[Rotterdam, le 15 avril 1697]

A l’homme très illustre et à l’excellent ami Théodore Jansson Almeloveen, Pierre Bayle adresse son salut.

Puisque, si l’on fait abstraction de l’espoir et de la confiance donnée [1], nous n’avons pas souvent la possibilité de nous expliquer en présence l’un de l’autre, souffrez très cher ami, que je vous écrive. Est-ce qu’en quelque manière vous avez déjà pensé à votre départ pour Harderwijk ? Est-ce que par hasard vous prononcerez un discours inaugural magistral [2] ? Je ne supporte pas facilement d’ignorer ce qui touche à vous et à vos propres affaires.

J’ai vu dans le Journal des savants que notre Chauvin [3] écrit qu’à Berlin il y avait de l’espoir au sujet de votre ouvrage sur les femmes savantes [4], mais à condition que cet ouvrage s’intitule édition des lettres des femmes savantes. Je crains que l’idée initiale de votre projet ne soit trahie. Quoi qu’il en soit, je voudrais vous demander si vous avez jamais vu les lettres italiennes de Lucrèce de Gonzague [5], une femme non seulement d’une noblesse très ancienne, mais encore très illustre par son esprit et par son goût des Belles Lettres.
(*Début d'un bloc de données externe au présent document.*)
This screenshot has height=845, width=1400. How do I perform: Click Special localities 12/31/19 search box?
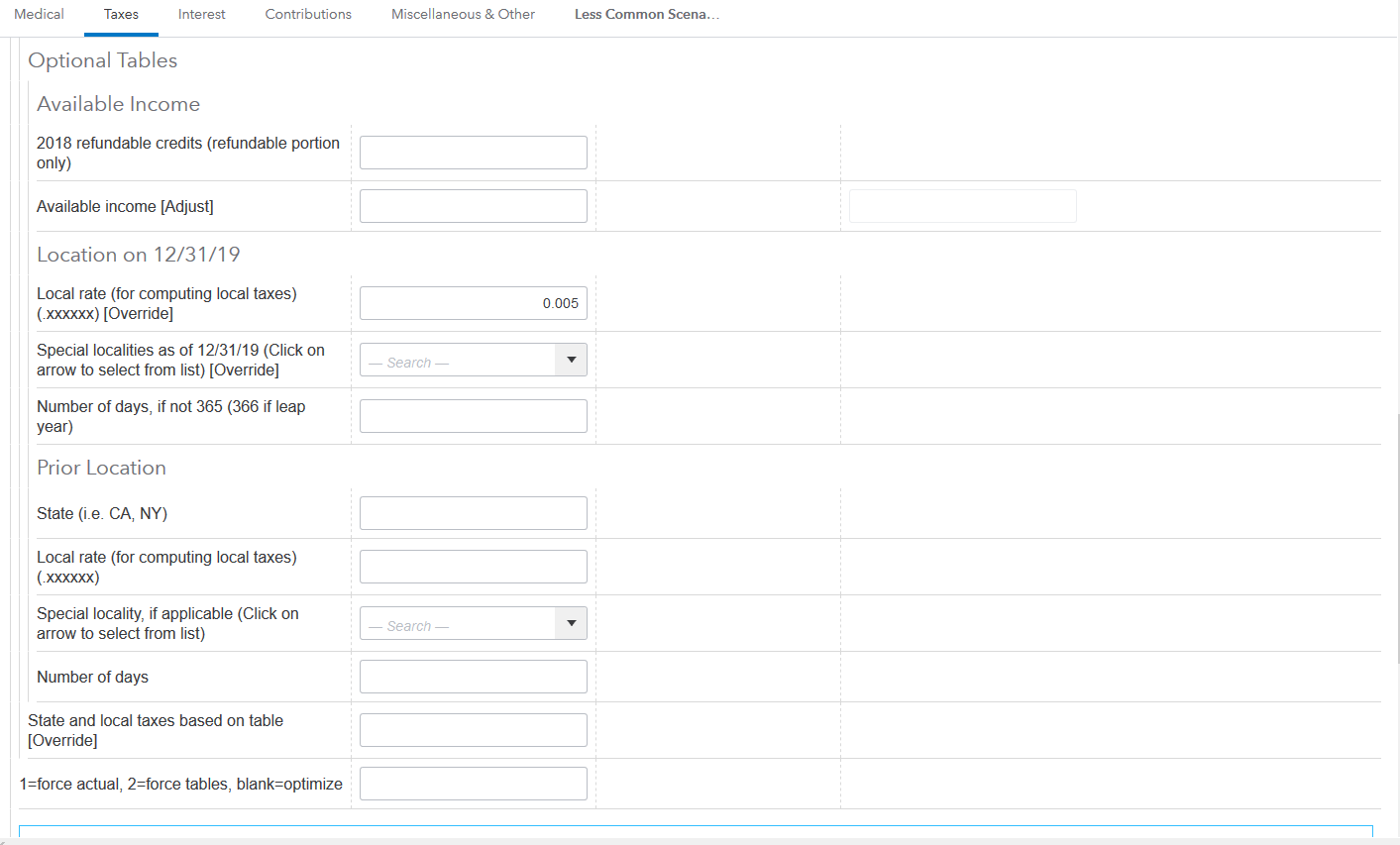[x=458, y=361]
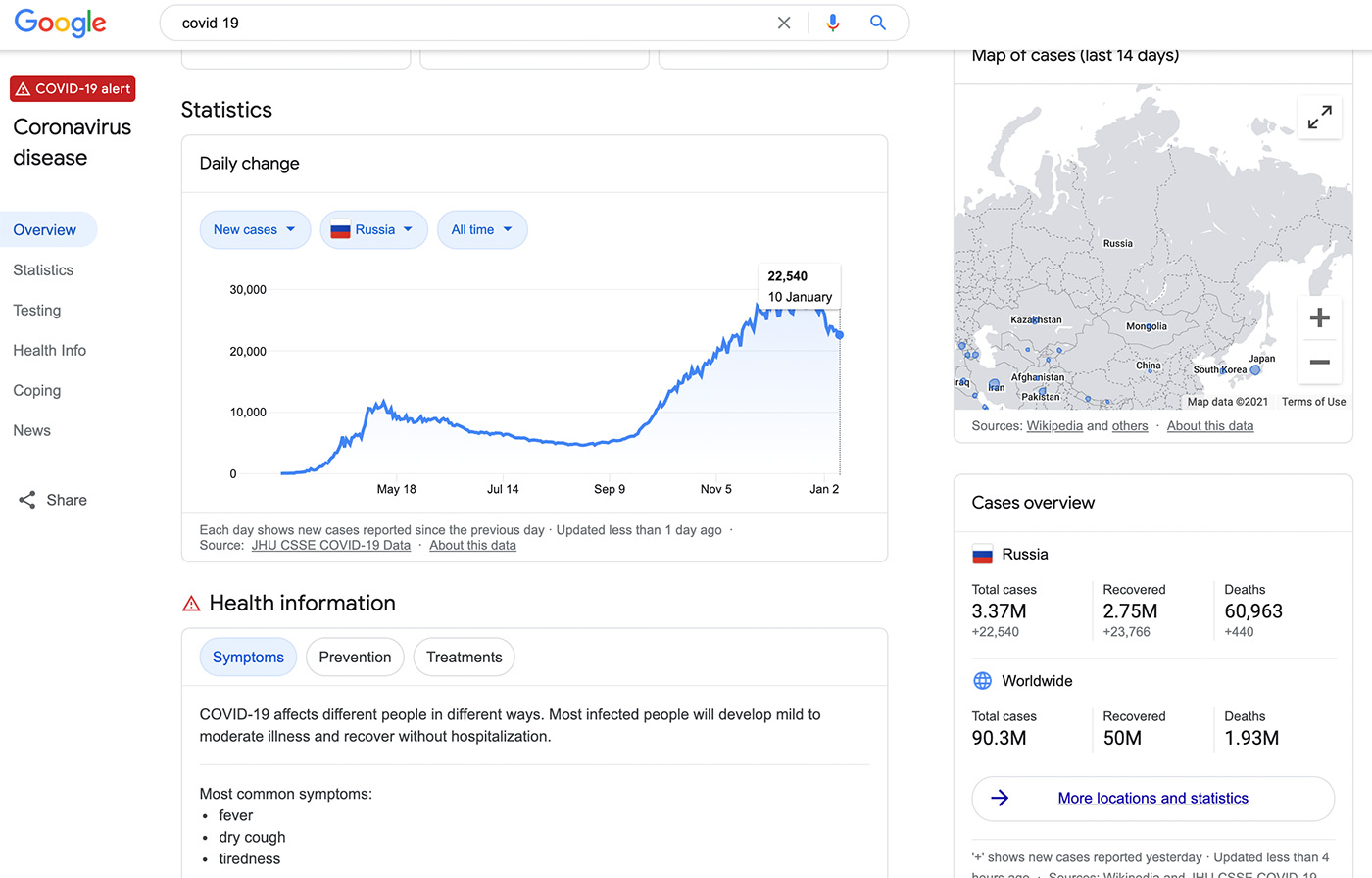Image resolution: width=1372 pixels, height=878 pixels.
Task: Switch to the Prevention tab
Action: (355, 658)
Elle a vécu au siècle précédent, et ses lettres furent publiées à Venise en 1552. Si jamais vous recueillez des informations à son sujet, faites que je le sache.

Je vous demande avec insistance, cher ami, que dès que vous pourrez vous priver du livre de Monsieur Chevillier sur L’Origine de l’art de l’imprimerie [6] et des deux volumes d’ Hilarion de Coste [7], vous me les envoyiez. En effet, je m’absorbe à nouveau tout entier dans le travail, et je presse autant que je peux la suite de mon Dictionnaire, qui ne me demandera pas moins d’effort que la première édition, autant que je puisse en juger. Pour ce qui regarde les dissertations que vous ont remises vos amis allemands [8], et que j’ai désormais chez moi, je ferais en sorte que vous en receviez une avec les paquets que Leers vous envoie d’Angleterre [9] quand le [...] du marchand viendra. Mais je vous demande par avance de ranger ces dissertations dans un endroit de votre bibliothèque où vous pourrez facilement les retrouver, parce que je vous les réclamerai une nouvelle fois quand j’en aurai besoin. En effet, on peut encore avoir l’occasion ou le loisir de tirer de celles-ci des éléments qui pourront être utiles.

Portez vous bien, et aimez-moi toujours comme vous le faites.

Donnée à Rotterdam le 17 e jour avant les Calendes de mai 1697.

 

A Monsieur / Monsieur d’Almeloveen / Docteur en medecine / A Tergou

Notes :

[1Bayle rappelle à Almeloveen sa promesse de venir le voir à Rotterdam : voir Lettres 1221.

[2Sur le déménagement d’ Almeloveen, qui venait d’être nommé professeur à l’université de Harderwijk, et sur sa conférence inaugurale, voir Lettre 1231, n.1.

[3Sur ce périodique, imprimé à Berlin, voir Lettre 716, n.7.

[4Voir le Nouveau journal des savants d’ Etienne Chauvin, novembre-décembre 1696, p.552 : « Les libraires parlent d’entreprendre d’imprimer des lettres de femmes scavantes que le célébre et curieux Mr Almeloveen a recueillies. » Sur ce projet d’ Almeloveen, voir Lettres 1146, n.12, et 1253, n.2. L’ouvrage projeté ne fut pas publié, mais des textes préparatoires ont été conservés parmi les papiers d’Almeloveen à la bibliothèque de l’université d’Amsterdam, ms 880 I B 51-82 : voir S. Stegeman, Patronage and service, p.576-577.

[6Sur cet ouvrage d’ André Chevillier, voir Lettre 1045, n.1.

[7Sur cet ouvrage d’ Hilarion de Coste, où Bayle puisait des détails sur les femmes érudites, voir Lettres 1051, n.2, 1121, n.6, 1123, n.4. et 1173, n.5.

[8Il s’agit apparemment des dissertations De legione fulminante, que Bayle attendait d’Allemagne selon sa lettre du 2 octobre 1696 : voir Lettre 1163, n.13.

[9Bayle évoquera de nouveau des ouvrages envoyés d’Angleterre dans sa lettre du 6 mai (Lettre 1253), mais toujours sans citer de titre. Il s’agit sans doute des Casauboniana, ouvrage qui devait être envoyé à Almeloveen par l’intermédiaire de Reinier Leers par un certain Smith, pasteur à Londres, mais qui, en fait, ne devait paraître que bien des années plus tard : voir Lettre 1221, n.8.